Titre III : Le cabinet civil du Président de la République

Article 15 : Placé sous l’autorité du Président de la République, le cabinet civil impulse et coordonne les activités relevant de son autorité. Il est dirigé par un Directeur de cabinet ayant rang de ministre, nommé par décret. Il assiste aux conseils interministériels et aux conseils des ministres et dispose d’un secrétariat particulier.

Article 16 : Le cabinet civil prépare et organise les déplacements du Président, assure la communication et la couverture médiatique de ses activités, le tient informé, suit la mise en œuvre de ses projets et programmes, représente le Président à sa demande, organise ses contacts personnels, supervise la traduction, assure la gestion et la maintenance des installations et équipements de la Présidence et accomplit toute autre mission confiée par le Président.

Section 2 : Organisation

Article 17 : Le cabinet civil comprend le Directeur de cabinet, un conseiller principal, un conseiller spécial, un conseiller juridique, un conseiller diplomatique, des conseillers techniques, des chargés de mission, des attachés de cabinet, un secrétariat particulier, des services propres et des services rattachés.

Article 18 : Les membres du personnel, à l’exception des conseillers techniques, sont nommés par arrêté du ministre Directeur de cabinet.
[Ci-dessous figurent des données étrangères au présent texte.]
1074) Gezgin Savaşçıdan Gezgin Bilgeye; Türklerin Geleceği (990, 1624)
Les conseillers techniques sont nommés par décret.

Article 19 : Les services propres comprennent le service médical, le bureau de gestion du parc automobile, la Direction du protocole d’État, l’Intendance générale, l’administration des palais et sites présidentiels.

Articles 20 à 27 : Ces articles définissent en détail l’organisation, les missions et les modalités de nomination des responsables du service médical, du parc automobile, du protocole d’État, de l’Intendance générale et des administrations du Palais des Nations, du Palais du Peuple et de la Cité des Nations, en précisant leurs responsabilités en matière de gestion, de cérémonial, de maintenance et d’autonomie fonctionnelle.

Articles 28 à 32 : Ils fixent les missions des services rattachés au cabinet civil : services spéciaux, bureau central des transmissions, bureau des chiffres, centre de documentation, Direction de la communication et de l’information et Service national des bourses extérieures (SNAB), notamment en matière de sécurité, d’information stratégique, de communication institutionnelle et de gestion administrative des bourses.

Article 33 : Le Président nomme, en plus des conseillers techniques, un conseiller spécial, un conseiller juridique, un conseiller diplomatique et des conseillers placés directement sous son autorité.

Titre IV : Le cabinet militaire

Articles 34 à 39 : Ces articles organisent l’état-major particulier du Président de la République, composant le cabinet militaire. Dirigé par un chef d’état-major particulier assisté d’un adjoint et de conseillers, il veille à la sécurité du Chef de l’État, prépare les décisions en matière de défense, organise les honneurs militaires, coordonne les unités de sécurité présidentielle et définit le protocole sécuritaire. Les modalités de fonctionnement sont fixées par décret.

Titre V : Les services et organismes spécialisés

Article 40 : Sont directement rattachés au Président notamment la Chancellerie des ordres nationaux, la Banque centrale de la République de Guinée, l’Inspection générale d’État, l’Agence nationale de lutte contre la corruption, la Société guinéenne du patrimoine minier, la Société nationale des pétroles, l’Autorité de régulation des marchés publics, la Loterie nationale de Guinée et l’Autorité de régulation des jeux.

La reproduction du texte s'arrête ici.